Abstract
Retrograde axonal transport requires an intricate interaction between the dynein motor and its cargo. What mediates this interaction is largely unknown. Using forward genetics and a novel in vivo imaging approach, we identified JNK-interacting protein 3 (Jip3) as a direct mediator of dynein-based retrograde transport of activated (phosphorylated) c-Jun N-terminal Kinase (JNK) and lysosomes. Zebrafish jip3 mutants (jip3nl7) displayed large axon terminal swellings that contained high levels of activated JNK and lysosomes, but not other retrograde cargos such as late endosomes and autophagosomes. Using in vivo analysis of axonal transport, we demonstrated that the terminal accumulations of activated JNK and lysosomes were due to a decreased frequency of retrograde movement of these cargos in jip3nl7, whereas anterograde transport was largely unaffected. Through rescue experiments with Jip3 engineered to lack the JNK binding domain and exogenous expression of constitutively active JNK, we further showed that loss of Jip3–JNK interaction underlies deficits in pJNK retrograde transport, which subsequently caused axon terminal swellings but not lysosome accumulation. Lysosome accumulation, rather, resulted from loss of lysosome association with dynein light intermediate chain (dynein accessory protein) in jip3nl7, as demonstrated by our co-transport analyses. Thus, our results demonstrate that Jip3 is necessary for the retrograde transport of two distinct cargos, active JNK and lysosomes. Furthermore, our data provide strong evidence that Jip3 in fact serves as an adapter protein linking these cargos to dynein.

Dataset excerpts
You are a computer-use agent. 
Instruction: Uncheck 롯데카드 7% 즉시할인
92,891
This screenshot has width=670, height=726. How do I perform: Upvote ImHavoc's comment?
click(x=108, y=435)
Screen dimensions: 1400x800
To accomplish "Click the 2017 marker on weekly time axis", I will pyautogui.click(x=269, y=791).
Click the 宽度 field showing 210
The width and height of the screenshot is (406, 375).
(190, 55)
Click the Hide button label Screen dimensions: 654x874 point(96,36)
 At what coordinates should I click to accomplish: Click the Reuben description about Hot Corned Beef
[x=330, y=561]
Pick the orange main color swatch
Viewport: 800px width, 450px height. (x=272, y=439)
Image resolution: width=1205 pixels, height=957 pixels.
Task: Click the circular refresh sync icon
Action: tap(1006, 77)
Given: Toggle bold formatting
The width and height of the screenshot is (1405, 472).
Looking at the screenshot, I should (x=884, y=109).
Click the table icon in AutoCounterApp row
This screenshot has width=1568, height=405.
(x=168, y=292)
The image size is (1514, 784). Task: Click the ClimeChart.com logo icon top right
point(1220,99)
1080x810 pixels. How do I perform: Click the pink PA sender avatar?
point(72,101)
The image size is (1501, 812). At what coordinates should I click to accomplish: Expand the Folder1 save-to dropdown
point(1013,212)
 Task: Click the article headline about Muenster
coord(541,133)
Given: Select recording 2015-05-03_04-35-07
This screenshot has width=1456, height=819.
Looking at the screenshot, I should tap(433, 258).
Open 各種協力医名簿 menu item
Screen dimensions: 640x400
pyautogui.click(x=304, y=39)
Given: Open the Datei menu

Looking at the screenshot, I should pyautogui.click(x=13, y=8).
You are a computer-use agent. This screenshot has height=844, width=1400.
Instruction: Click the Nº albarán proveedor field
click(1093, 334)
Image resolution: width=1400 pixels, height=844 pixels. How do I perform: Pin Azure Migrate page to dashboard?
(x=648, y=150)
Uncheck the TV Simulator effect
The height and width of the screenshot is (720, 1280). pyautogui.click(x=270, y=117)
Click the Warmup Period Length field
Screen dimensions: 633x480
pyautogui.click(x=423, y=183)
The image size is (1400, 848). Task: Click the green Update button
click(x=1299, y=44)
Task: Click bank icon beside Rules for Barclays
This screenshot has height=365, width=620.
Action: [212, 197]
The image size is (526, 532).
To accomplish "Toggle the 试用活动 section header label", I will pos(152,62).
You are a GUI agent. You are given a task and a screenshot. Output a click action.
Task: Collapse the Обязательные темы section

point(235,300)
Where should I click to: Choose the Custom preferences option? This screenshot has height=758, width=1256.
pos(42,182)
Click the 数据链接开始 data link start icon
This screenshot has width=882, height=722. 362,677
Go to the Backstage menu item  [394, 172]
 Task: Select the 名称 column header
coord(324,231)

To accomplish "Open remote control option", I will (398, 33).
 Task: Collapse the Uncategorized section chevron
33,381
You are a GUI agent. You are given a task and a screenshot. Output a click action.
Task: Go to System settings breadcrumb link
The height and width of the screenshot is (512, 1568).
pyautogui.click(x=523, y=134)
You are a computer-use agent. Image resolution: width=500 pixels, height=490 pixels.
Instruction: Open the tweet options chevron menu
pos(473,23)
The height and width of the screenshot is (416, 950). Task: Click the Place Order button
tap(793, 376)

Instructions to follow:
Answer these questions from the Jip3 abstract:
1. Besides activated JNK, what was found at high levels in the axon terminal swellings of jip3nl7 mutants?
2. How was anterograde transport affected in jip3nl7?
3. What caused lysosome accumulation in jip3nl7?
Draw answers only from the Jip3 abstract.

Your response:
1. Lysosomes.
2. It was largely unaffected.
3. Loss of lysosome association with dynein light intermediate chain.